The difference between the compound interest and the simple interest on a certain sum of money for 3 years at 10% per annum is Rs. 186. Assuming annual compounding for compound interest, what is the principal (sum of money)?

Introduction / Context:
This question involves comparing simple interest (SI) and compound interest (CI) over 3 years at the same rate. Over multiple years, CI grows faster than SI, and the difference between them depends on both the rate and the time. By using the known difference between CI and SI, we can work backward to find the principal sum invested.

Given Data / Assumptions:

Difference CI − SI over 3 years = Rs. 186
Rate of interest r = 10% per annum
Time t = 3 years
Interest is compounded annually for CI
Principal P is unknown and must be found

Concept / Approach:
For annual compounding at rate r, the amount after 3 years is:
A = P * (1 + r/100)^3. Thus:
CI = A − P = P * [(1 + r/100)^3 − 1]. Simple interest for 3 years is:
SI = P * r * t / 100 = P * 3r / 100. The difference is:
CI − SI = P * [(1 + r/100)^3 − 1 − 3r/100]. We substitute r = 10% and the known difference to solve for P.

Step-by-Step Solution:
Step 1: Compute (1 + r/100)^3 for r = 10. (1.10)^3 = 1.331. Step 2: Calculate the bracket term. (1.10)^3 − 1 − 3r/100 = 1.331 − 1 − 0.30 = 1.331 − 1.30 = 0.031. Step 3: Write the difference formula. CI − SI = P * 0.031. Given CI − SI = 186, we have 186 = 0.031P. Step 4: Solve for P. P = 186 / 0.031 = 6000.

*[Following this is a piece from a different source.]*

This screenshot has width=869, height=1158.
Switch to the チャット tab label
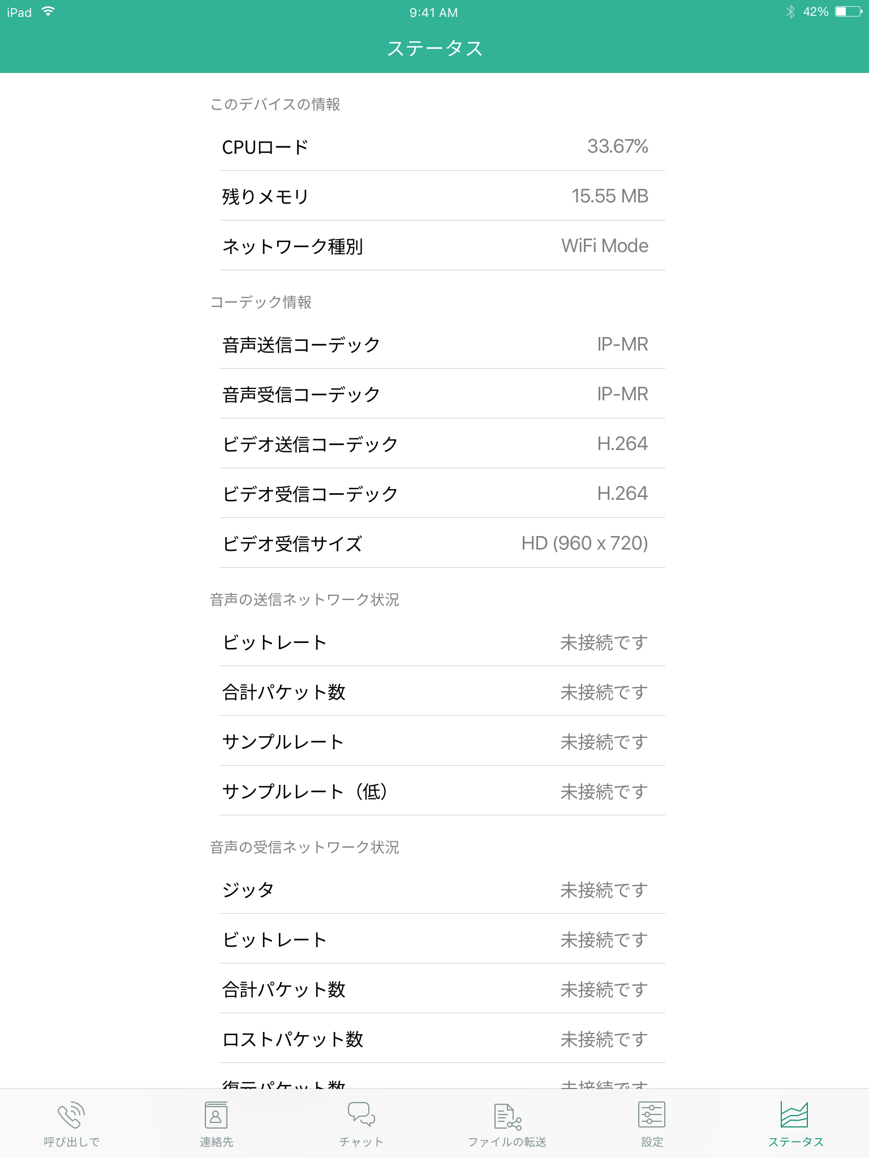361,1142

Verification / Alternative check:
Compute SI and CI explicitly for P = Rs. 6000 at 10% for 3 years. SI = 6000 * 10 * 3 / 100 = 1800. Amount under CI: A = 6000 * 1.331 = 7986. CI = A − P = 7986 − 6000 = 1986. Difference CI − SI = 1986 − 1800 = 186, matching the given value and confirming that the principal is correct.

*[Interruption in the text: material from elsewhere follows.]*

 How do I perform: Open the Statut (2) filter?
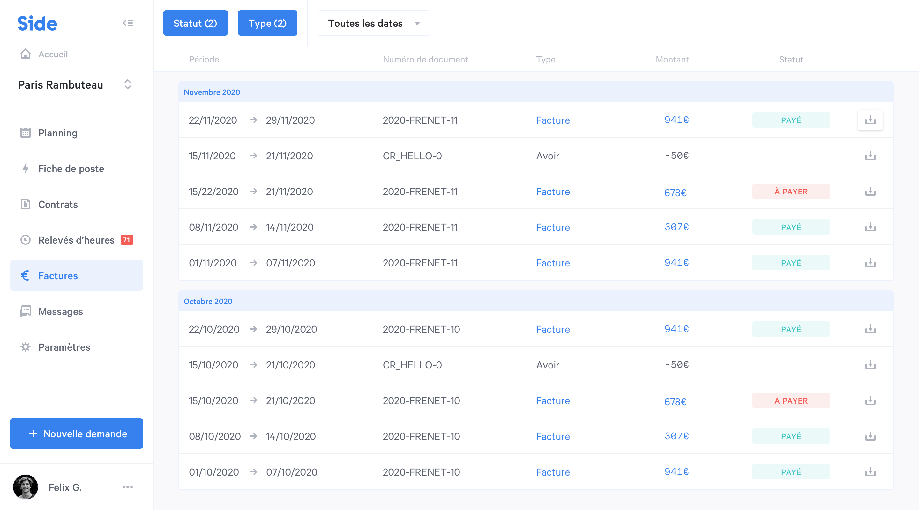tap(195, 23)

Why Other Options Are Wrong:
For P = 5500, the difference would be 5500 * 0.031 = 170.5. For 6500, it would be 6500 * 0.031 = 201.5. For 7200, it would be 7200 * 0.031 = 223.2. None of these match 186, so those principals cannot be correct.

Common Pitfalls:
Students often confuse the formulas for the 2-year and 3-year differences between CI and SI, applying the simpler 2-year shortcut P * r^2 / 100^2 incorrectly to a 3-year problem. Another common mistake is to miscalculate (1.10)^3 or the term 3r/100. Being careful with these computations is essential to arriving at the correct principal.

Final Answer:
The principal sum of money is Rs. 6000.